Pixel coordinate grounding data:
════════════════════

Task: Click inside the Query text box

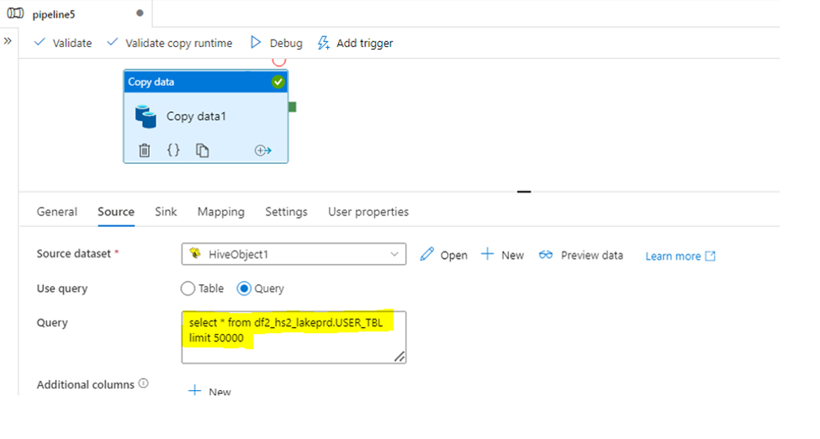Action: click(x=294, y=337)
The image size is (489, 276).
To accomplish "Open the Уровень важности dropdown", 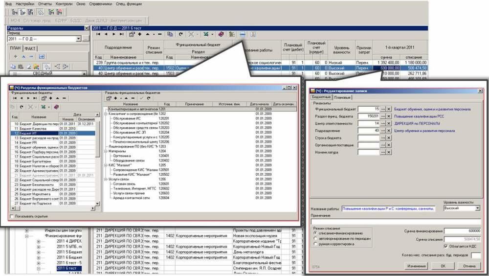I will click(x=478, y=208).
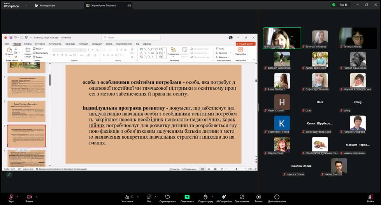
Task: Toggle the Запись recording button
Action: (x=258, y=197)
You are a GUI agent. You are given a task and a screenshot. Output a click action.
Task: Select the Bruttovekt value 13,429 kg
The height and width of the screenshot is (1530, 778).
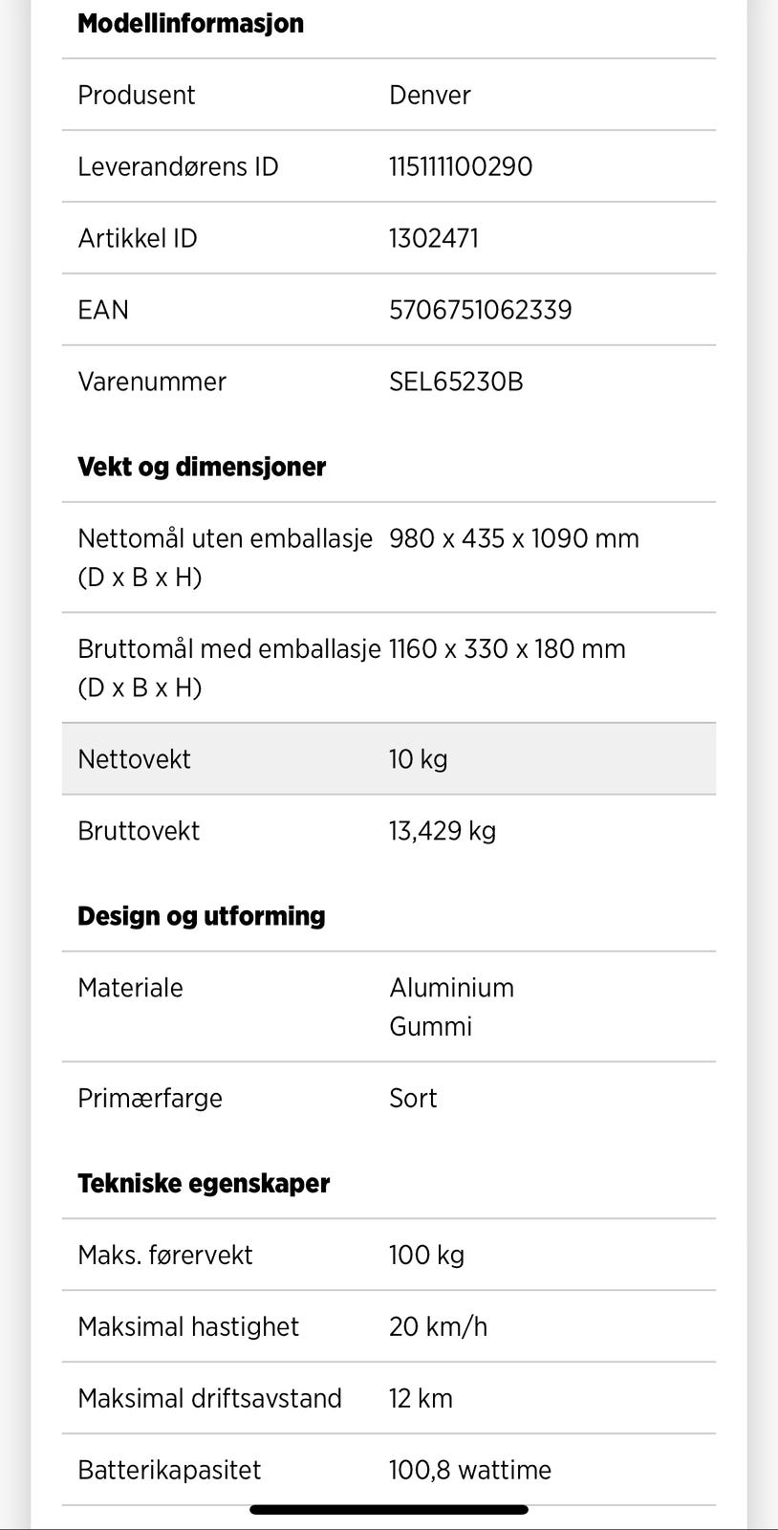(443, 831)
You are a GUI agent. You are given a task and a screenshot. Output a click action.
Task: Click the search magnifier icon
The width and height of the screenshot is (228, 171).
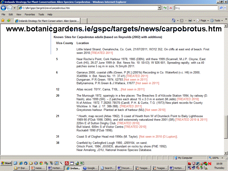tap(220, 8)
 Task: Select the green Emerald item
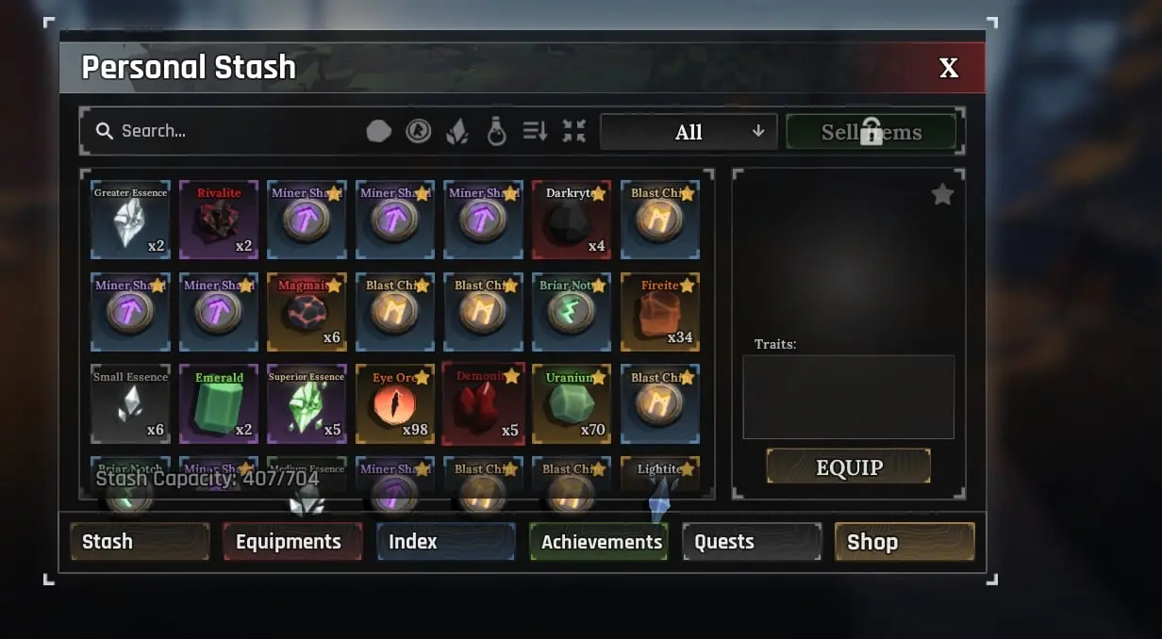[x=219, y=403]
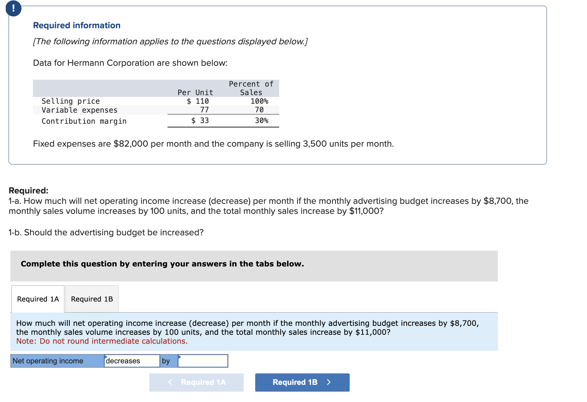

════════════════════

Work instructions
Write out exactly the lines beginning with the line that holds "The height and" and ending with the final line of the data, both ends included, without the pictures.

Output for this exercise
The height and width of the screenshot is (1530, 778).
(443, 831)
You are a GUI agent. You are given a task and a screenshot. Output a click action.
Task: Click the search magnifier icon
The width and height of the screenshot is (228, 171).
tap(220, 8)
 Task: Select the green Emerald item
[x=219, y=403]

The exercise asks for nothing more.